* _Document extract_
++++++++++

There is an Episcopal election coming up – on October 3, the members of synod (representatives from every congregation in the diocese of New Westminster) will, with God’s help, choose a new bishop.

With this in mind, I thought it might be an appropriate time to review what the heck a bishop is anyway. 

The Anglican Church, along with several other churches, recognizes 3 types of ordained ministry (this does not include the laity – the ministry of the baptized – in which we all share): deacons, priests and bishops. 

Bishops are a very ancient role in the church, older perhaps even than priests. And in many traditions, including the Anglican Church, they are seen as having a special Apostolic connection and ministry – the successors of the role of the Apostles in the early Church. 

Bishops hold a special ministry of oversight and unity in the Church, represented sacramentally by being the ones who perform ordinations, confirmations and the blessing of oils for baptism and healing. They lead (usually) regional groups of churches called dioceses. Many other Christian traditions have individuals or groups performing a similar ministry of unity and oversight, however, the role of bishop in Anglicanism has some unique features.

++++++++++

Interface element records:
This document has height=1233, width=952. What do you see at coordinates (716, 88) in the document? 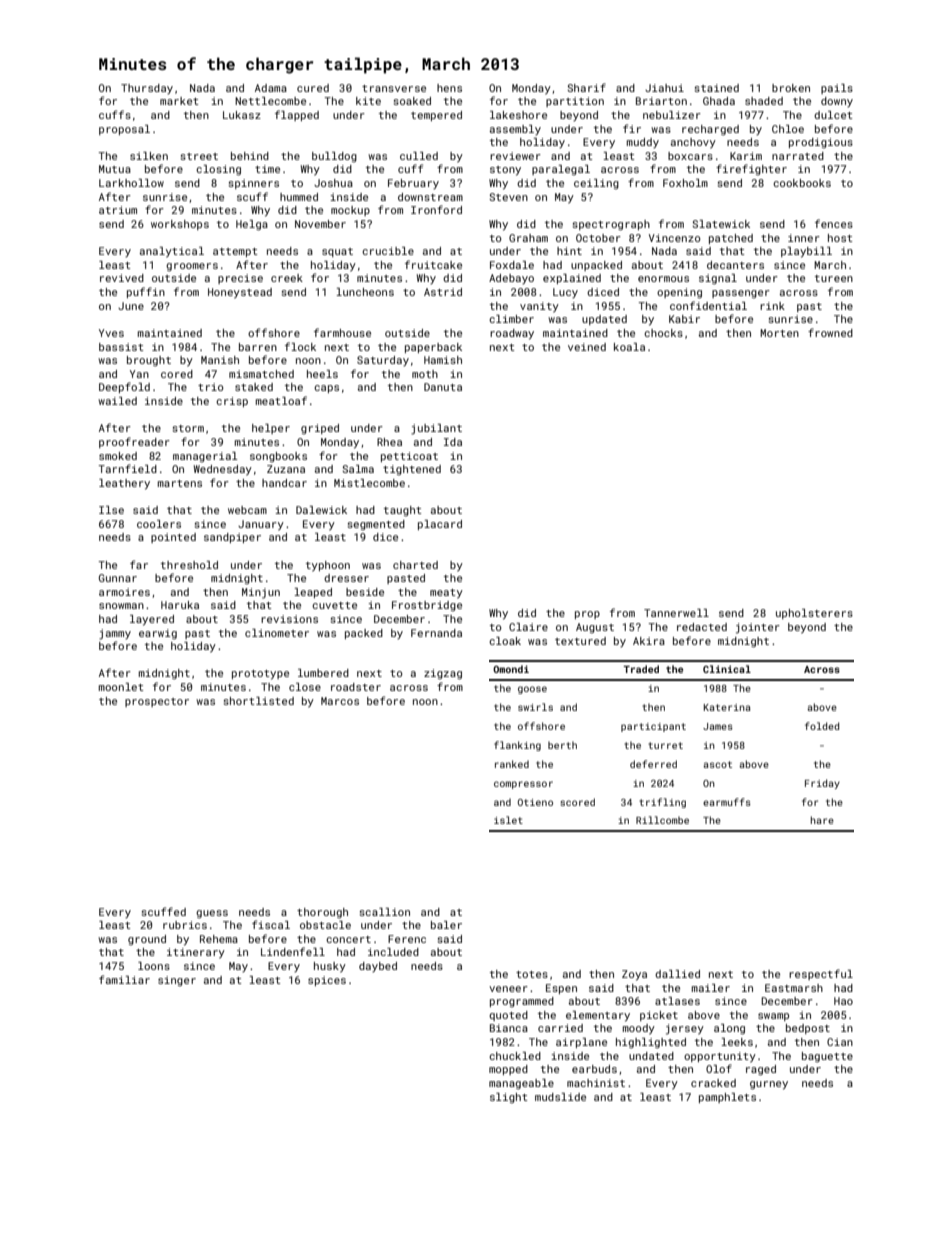
I see `stained` at bounding box center [716, 88].
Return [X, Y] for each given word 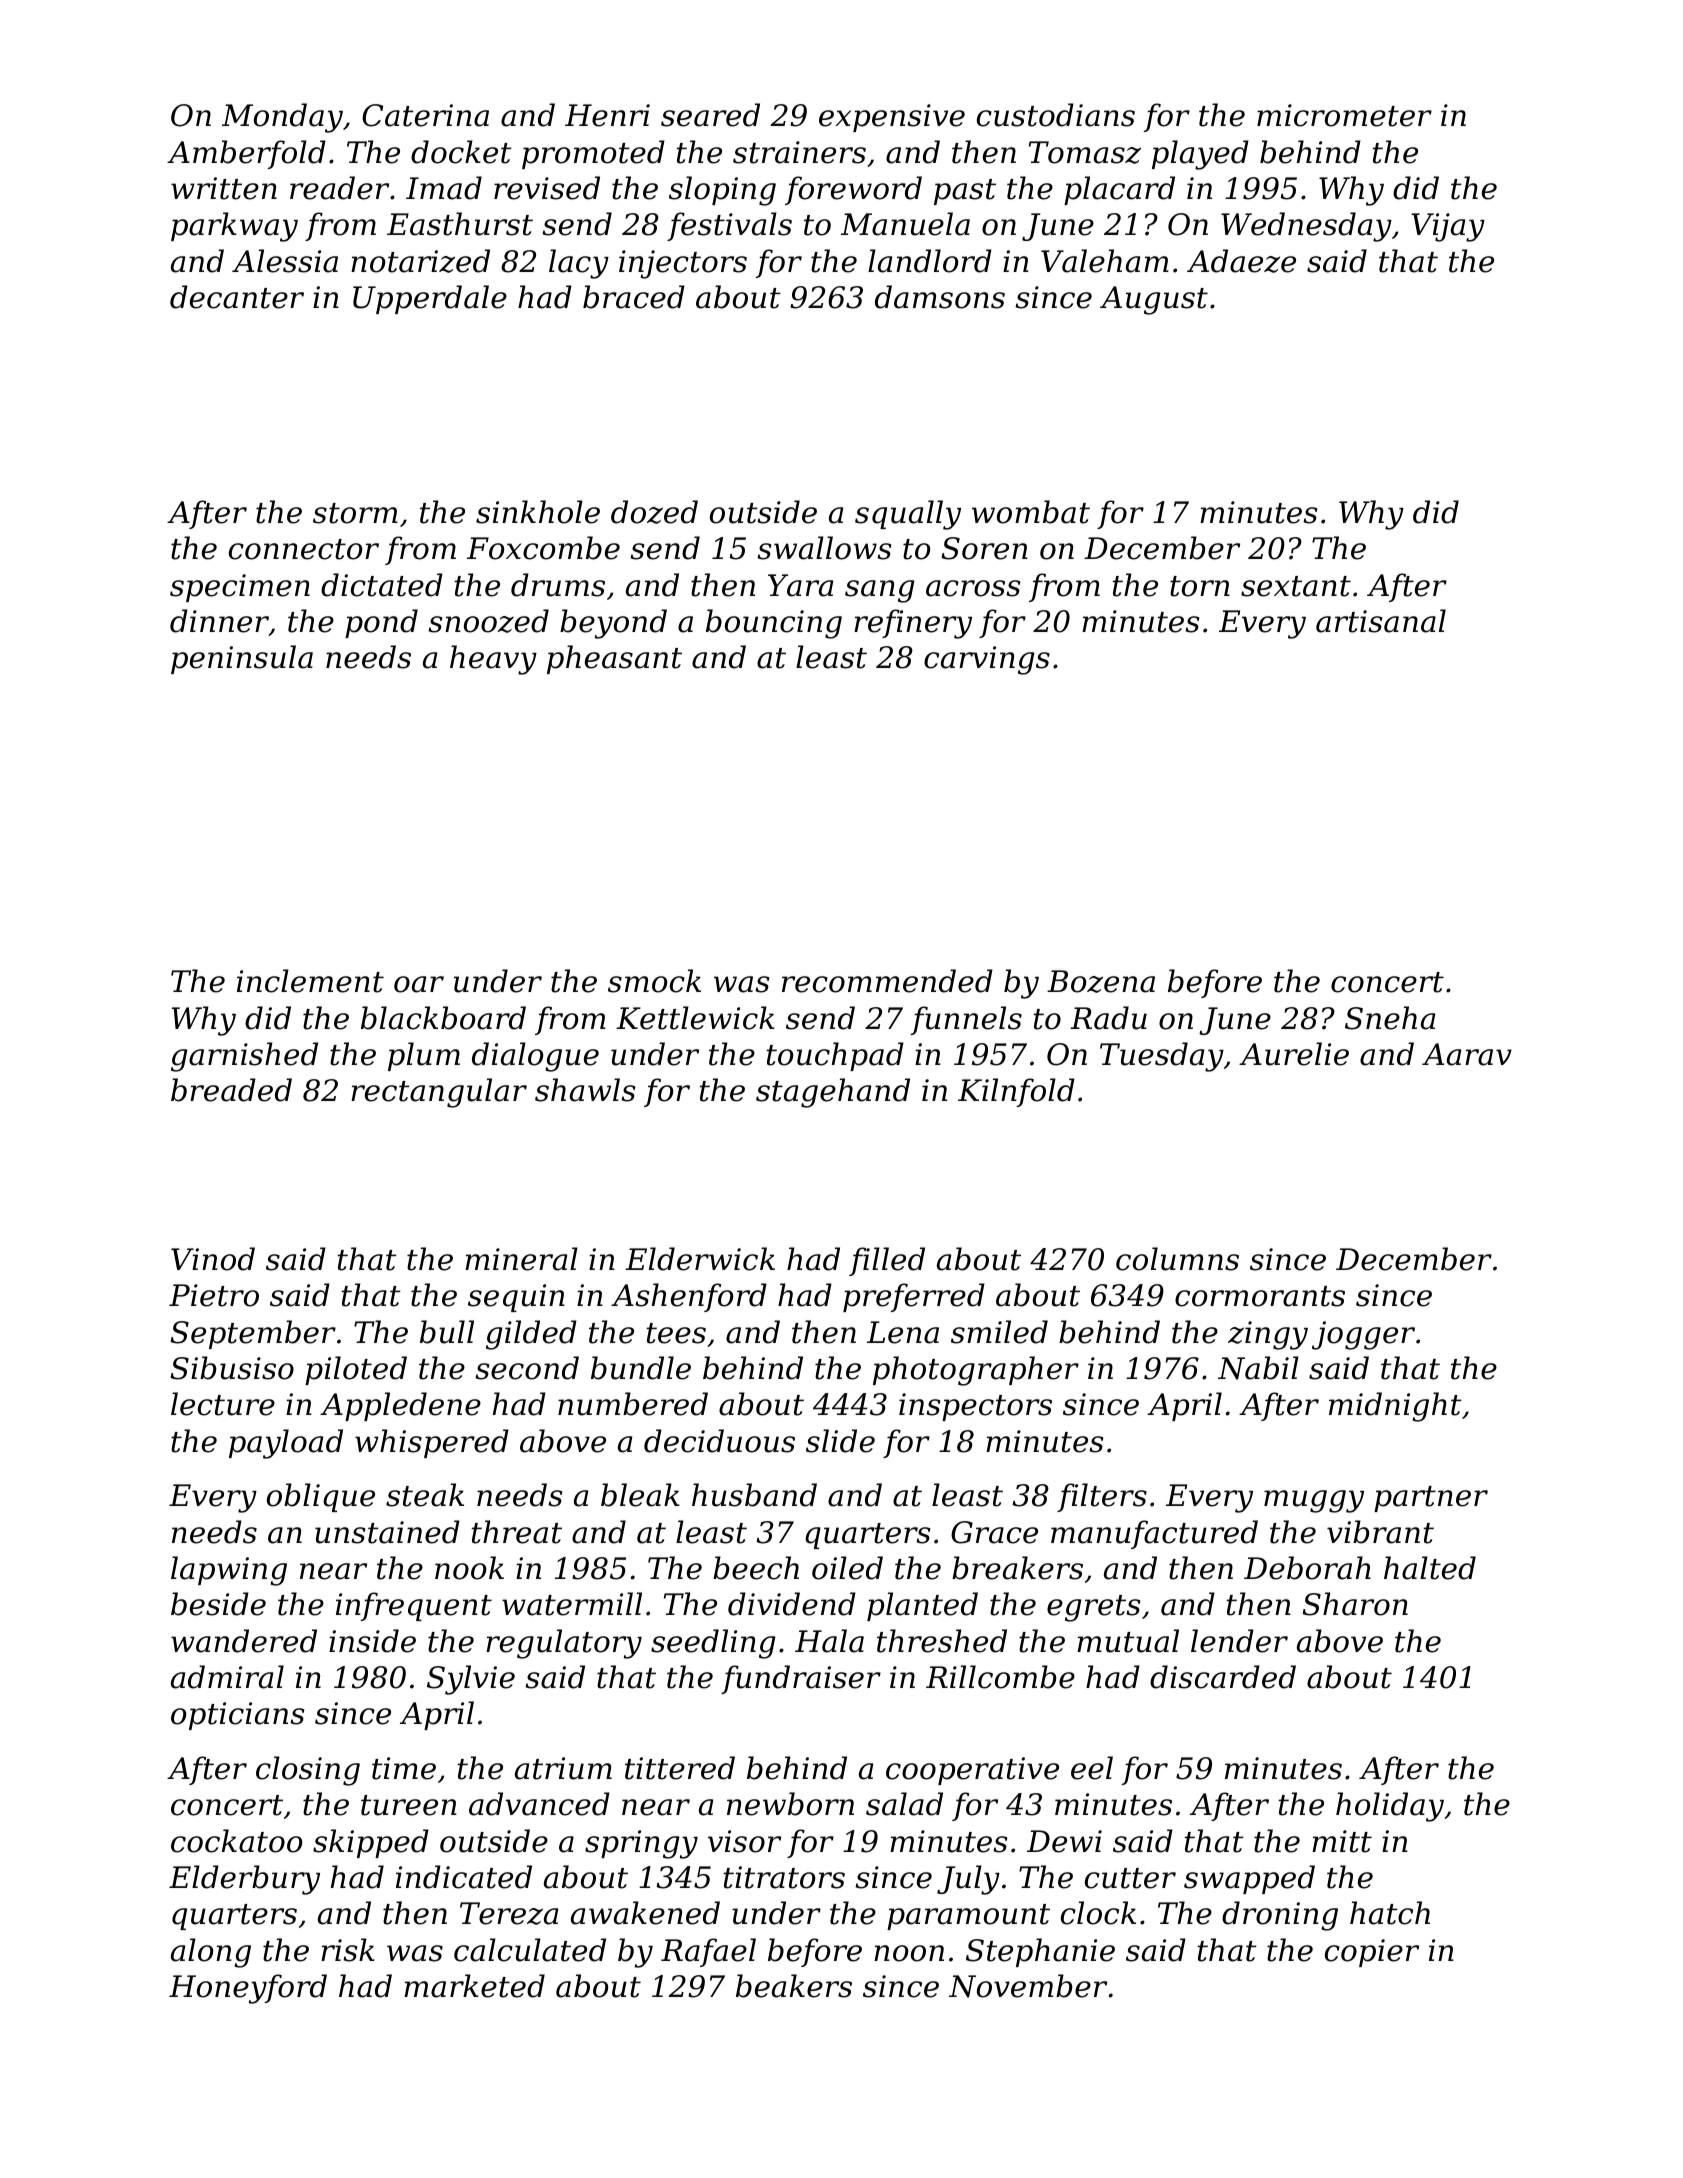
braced [634, 297]
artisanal [1381, 621]
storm [355, 513]
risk [348, 1950]
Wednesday [1306, 227]
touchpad [835, 1056]
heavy [493, 660]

++++++++++

* _Challenges_
[a] Edit the passage on bishops from "With this in" to "the early Church.", replacing "ancient" with "old" and keeping everything else unchanged.
[b] Answer these questions using the passage on bishops:
(i) On what date will the members of synod choose a new bishop?
(ii) What three types of ordained ministry does the Anglican Church recognize?
(iii) What are the regional groups of churches that bishops lead called?
[c] Translate this sentence from the passage on bishops into French: "They lead (usually) regional groups of churches called dioceses."

* _Solution list_
[a]
With this in mind, I thought it might be an appropriate time to review what the heck a bishop is anyway. 

The Anglican Church, along with several other churches, recognizes 3 types of ordained ministry (this does not include the laity – the ministry of the baptized – in which we all share): deacons, priests and bishops. 

Bishops are a very old role in the church, older perhaps even than priests. And in many traditions, including the Anglican Church, they are seen as having a special Apostolic connection and ministry – the successors of the role of the Apostles in the early Church.

[b]
(i) October 3.
(ii) Deacons, priests and bishops.
(iii) Dioceses.

[c] Ils dirigent (généralement) des groupes régionaux d'églises appelés diocèses.